“It could have been so hard and it just wasn’t”

“It could have been so hard and it just wasn’t”

Welcome to So Mini WaysYahoo Life’s raising children series about the joys and challenges of parenting.

Brian Austin Green was 29 when his eldest son, Cassius, was born. His youngest, Zayn, arrived in June, just weeks before the actor turned 49.

Speaking to Yahoo Life’s So Mini Ways, the former Beverly Hills, 90210 The star and father of five says fatherhood has different effects as an older dad.

“At 49, I don’t have the same natural ability, obviously, to be as hands-on as I was when I was younger,” Green says, crediting Zane’s “amazing mother,” dancer Sharna Burgess dancing with the Stars reputation. “Sharna is such a partner in all of this which has been so enjoyable.”

Brian Austin Green talks about his five children and prioritizing his health.  (Photo: Getty, designed by Quinn Lemmers)

Brian Austin Green talks about his five children and prioritizing his health. (Photo: Getty, designed by Quinn Lemmers)

Green also considers himself lucky that there is no sibling drama in his modern family. In addition to nearly 3-month-old Zane and 20-year-old Cassius, whose mother is actress Vanessa Marcil, he shares Noah, 9, Bodhi, 8, and Journey, 6, with ex-wife Megan Fox.

“They’re all so obsessed with Zane and so in love with him,” Green says. “And there was absolutely no problem with that, there was no friction in the situation. Things that could naturally have happened with having a baby with someone new – the younger kids who disagree with it because there’s a new one that they’re not completely related to with the blood on both sides — it could have been so hard and it just wasn’t. From day one, they’ve absolutely embraced Sharna and now they’re embracing Zane. It’s been amazing. It’s really been a blessing.”

When it comes to his parenting style, the TV star says that while he’s not afraid to be a disciplinarian, he’s a firm believer in giving his kids the freedom to be themselves.

“I don’t own these kids,” he says. “I don’t want to force my passions or the things that make me on them. I love that they’re individuals and I really enjoy helping them find their individuality, their passions and the things that make them. I feel like my job as a parent is to make sure, morally, that they are good people when they grow up.”

His parenting philosophy is this: “Just love your kids,” Green says. “Just accept them for who they are and be loving, kind and supportive in everything they do. Don’t let your own experiences in your life stop them from experiencing and living their lives. Be okay with the step a little back and not micromanaging the situation.”

He points to Cassio’s eldest son as proof that he did something right.

“I feel so blessed and I’m so excited to see him go around the world himself. Hearing from people like, ‘Oh, I met him, and he’s just an amazing person’ — I feel like Okay, that’s one down“, laughs. “I’ve done well with one so far, four more to go. If it is of any kind [testament] for what it is that I do and have done, then so far so good. It seems to be working.”

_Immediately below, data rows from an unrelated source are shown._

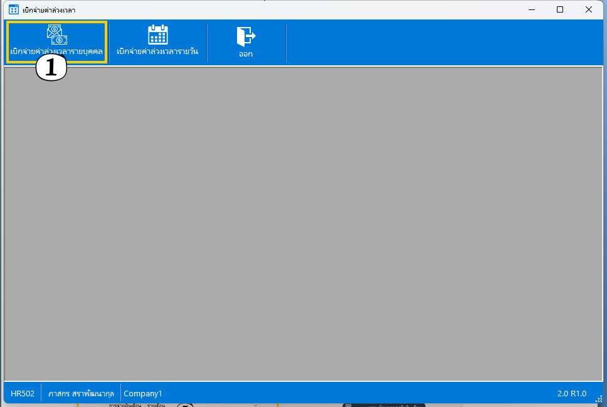Close the overtime payout window
This screenshot has width=607, height=407.
pos(589,9)
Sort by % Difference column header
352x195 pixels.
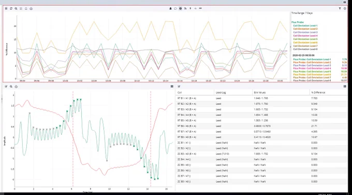[x=318, y=92]
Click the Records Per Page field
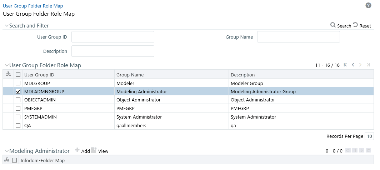The height and width of the screenshot is (170, 380). (369, 136)
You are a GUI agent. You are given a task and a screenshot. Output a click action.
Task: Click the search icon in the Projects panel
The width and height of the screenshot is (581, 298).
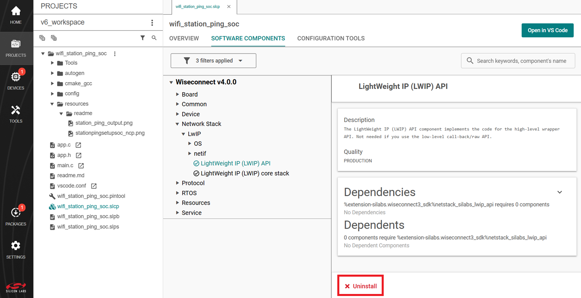pos(154,37)
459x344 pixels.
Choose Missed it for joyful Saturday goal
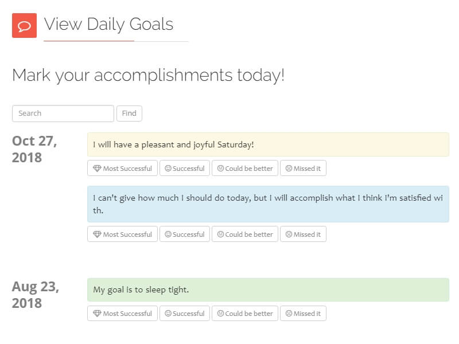304,168
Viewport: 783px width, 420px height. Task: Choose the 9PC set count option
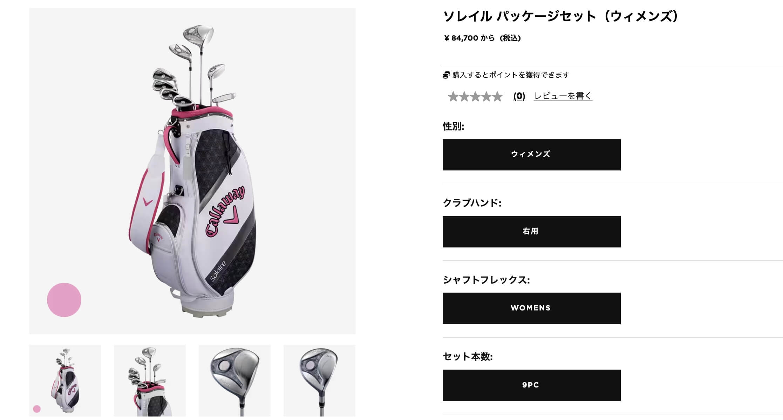pyautogui.click(x=531, y=385)
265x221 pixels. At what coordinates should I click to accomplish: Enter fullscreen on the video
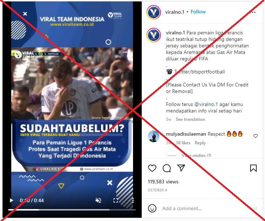[x=116, y=200]
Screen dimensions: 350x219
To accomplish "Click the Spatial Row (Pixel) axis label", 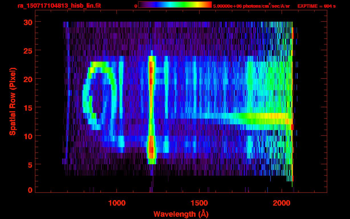I will point(13,101).
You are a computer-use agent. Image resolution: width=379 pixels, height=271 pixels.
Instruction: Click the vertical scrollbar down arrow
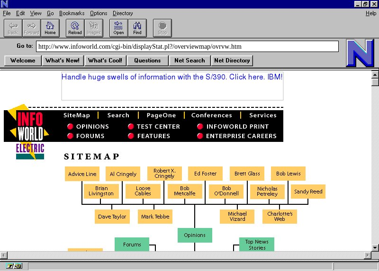coord(375,247)
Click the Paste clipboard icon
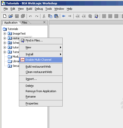123x128 pixels. 56,16
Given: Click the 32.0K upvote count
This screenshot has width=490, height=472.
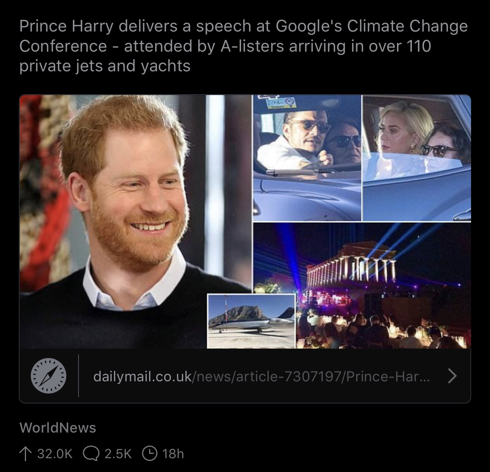Looking at the screenshot, I should (55, 453).
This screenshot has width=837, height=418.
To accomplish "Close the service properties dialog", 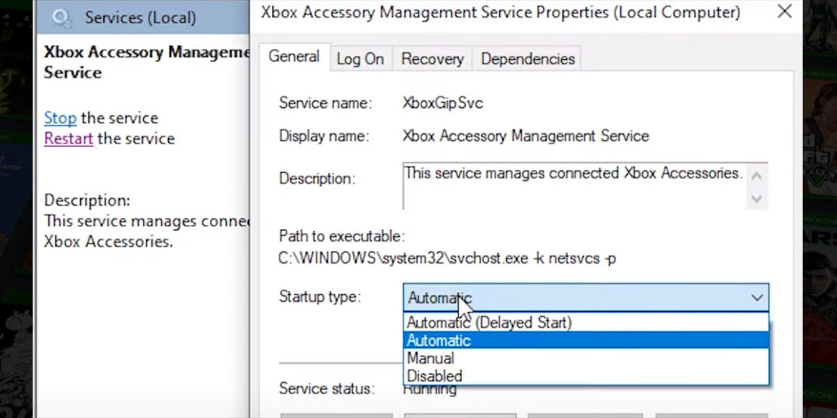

Fatherhood was also a wake-up call for Green to prioritize his health so he could be there for his children. Since his 30s, the actor has suffered from ulcerative colitis, an inflammatory bowel disease that can cause inflammation and ulcers in the digestive tract and is linked to an increased risk of prostate cancer, though he admits he hasn’t always been proactive about getting annual exams. projections. He’s now partnering with the Depend on Stand Strong For Men’s Health campaign, in which a portion of the proceeds from sales will go to the Prostate Cancer Foundation between now and the end of November.

“I hadn’t taken my health as seriously as I do annual screenings and all that,” admits Green, who recently completed a prostate-specific antigen (PSA) test as part of the campaign. “And there was a little bit of a stigma for me when I had a prostate exam because it just felt very invasive at the time. But that was before this PSA test that’s possible now. It’s a simple blood draw.”

Prostate cancer is diagnosed in one in eight men in the United States, and it’s something Green says “could affect myself, my family and my children — and I personally want to be here as much as I can for them.”

Although Green says his ulcerative colitis only flares up every two or three years, a particularly debilitating episode came midway through Burgess’ pregnancy earlier this year. The former teenage heartthrob was bedridden for more than six weeks and lost 20kg. This, combined with previous neurological issues Green has dealt with, has reinforced the importance of staying healthy.

“I have five children,” she adds. “I’m 49 years old. At some point I have to stop feeling like I’m a superhero and that nothing is going to affect me.”